### GOAL OF THE EXERCISE:
When you reach the line that contains "Given: Click the fifth liker avatar", give it back exactly along with each line after it to the end of the entries; skip any pictures.

(Screenshot grounding data)
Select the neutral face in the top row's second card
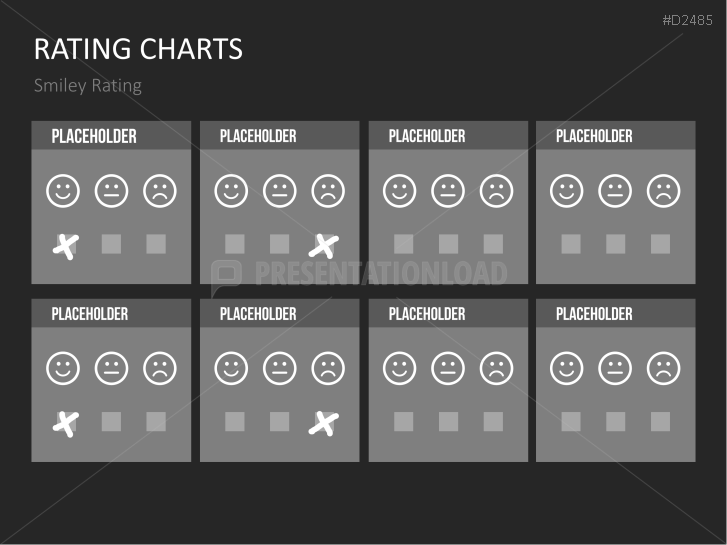 point(280,191)
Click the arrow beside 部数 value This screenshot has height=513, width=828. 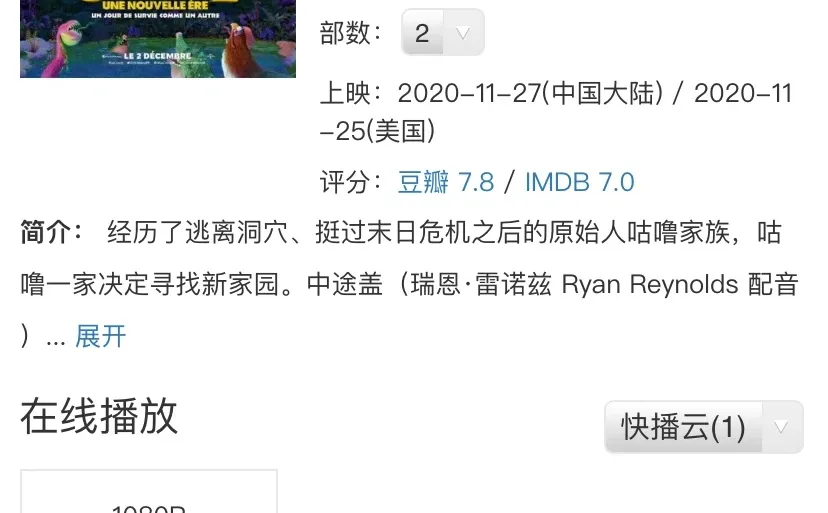click(x=463, y=33)
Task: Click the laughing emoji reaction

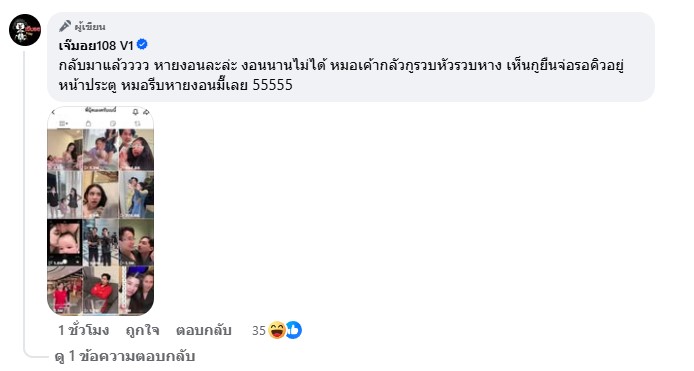Action: pos(277,330)
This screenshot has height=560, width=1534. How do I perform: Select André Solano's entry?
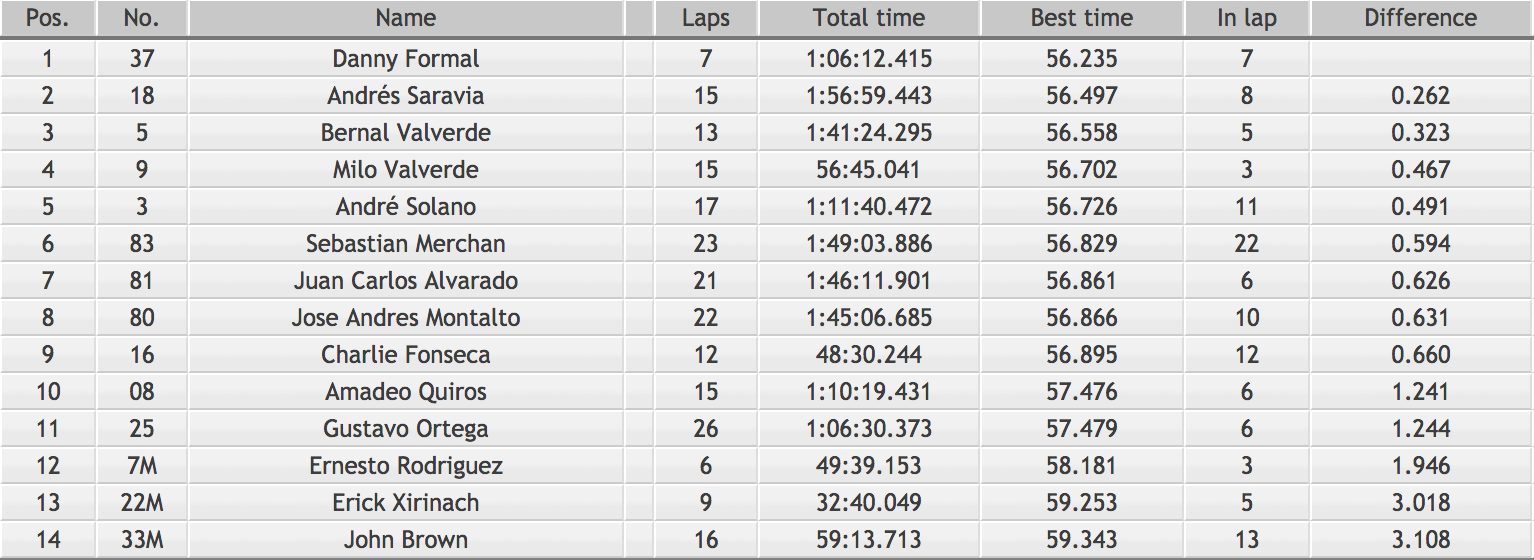click(767, 207)
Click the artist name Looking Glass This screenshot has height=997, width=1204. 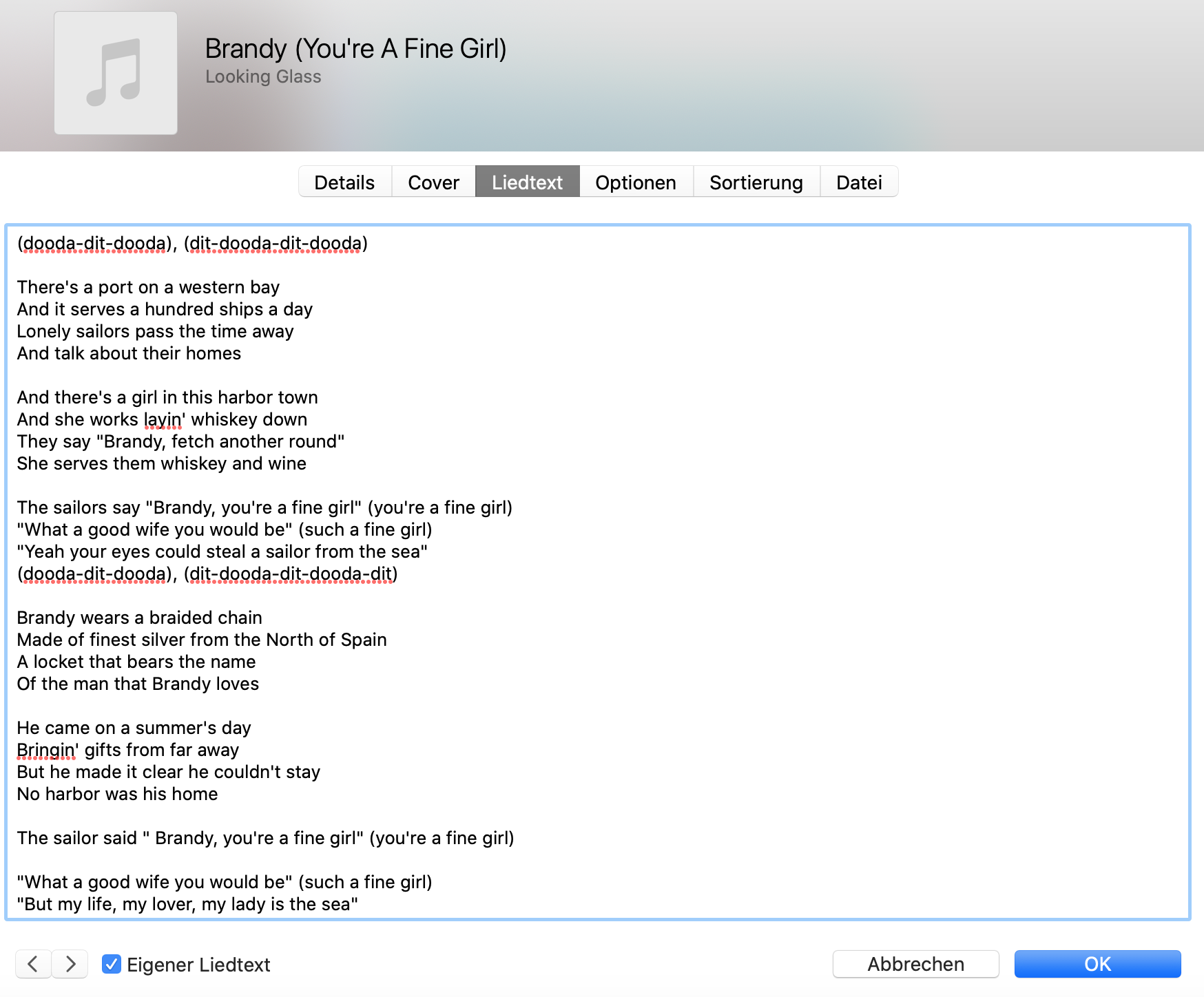point(263,76)
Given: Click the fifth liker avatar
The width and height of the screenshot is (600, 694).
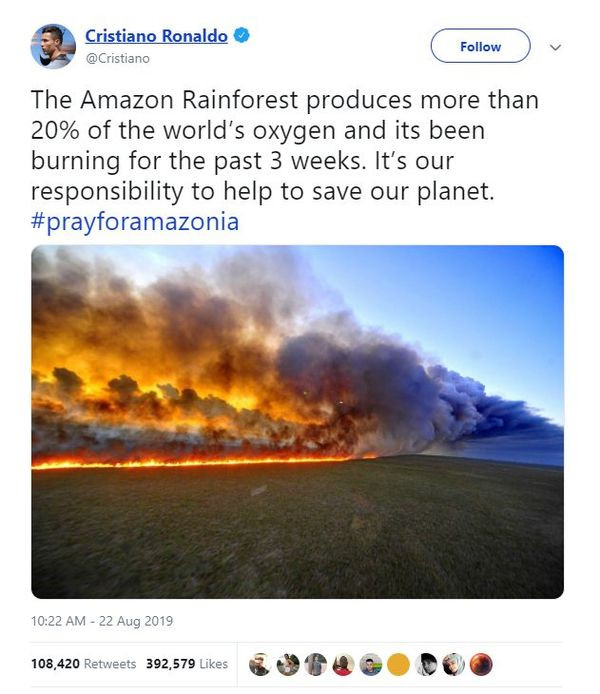Looking at the screenshot, I should (x=372, y=664).
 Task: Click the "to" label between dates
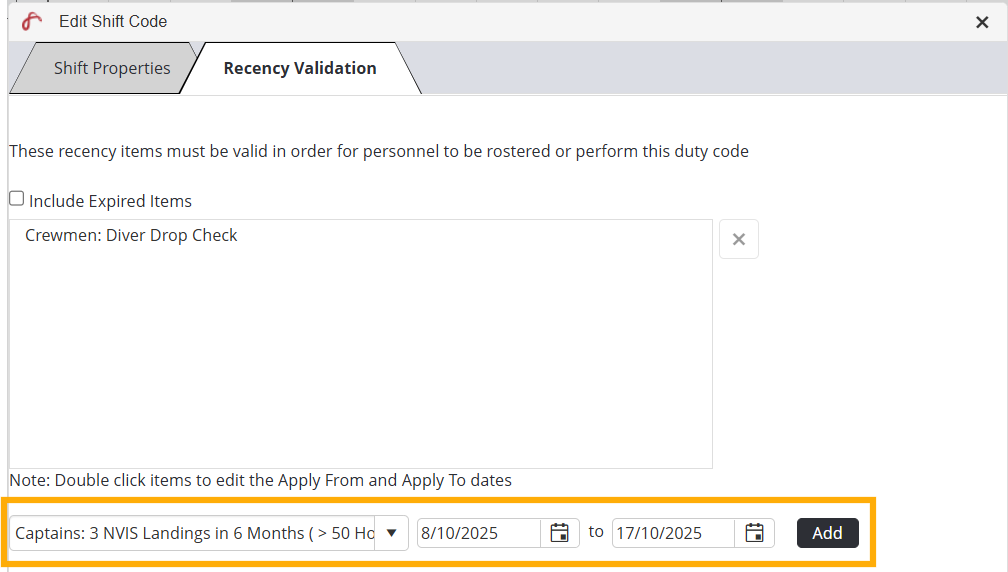[x=596, y=532]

### EXERCISE RESULT:
Given: Click the fifth liker avatar
The width and height of the screenshot is (600, 694).
Looking at the screenshot, I should (x=372, y=664).
 Task: Click the "to" label between dates
[x=596, y=532]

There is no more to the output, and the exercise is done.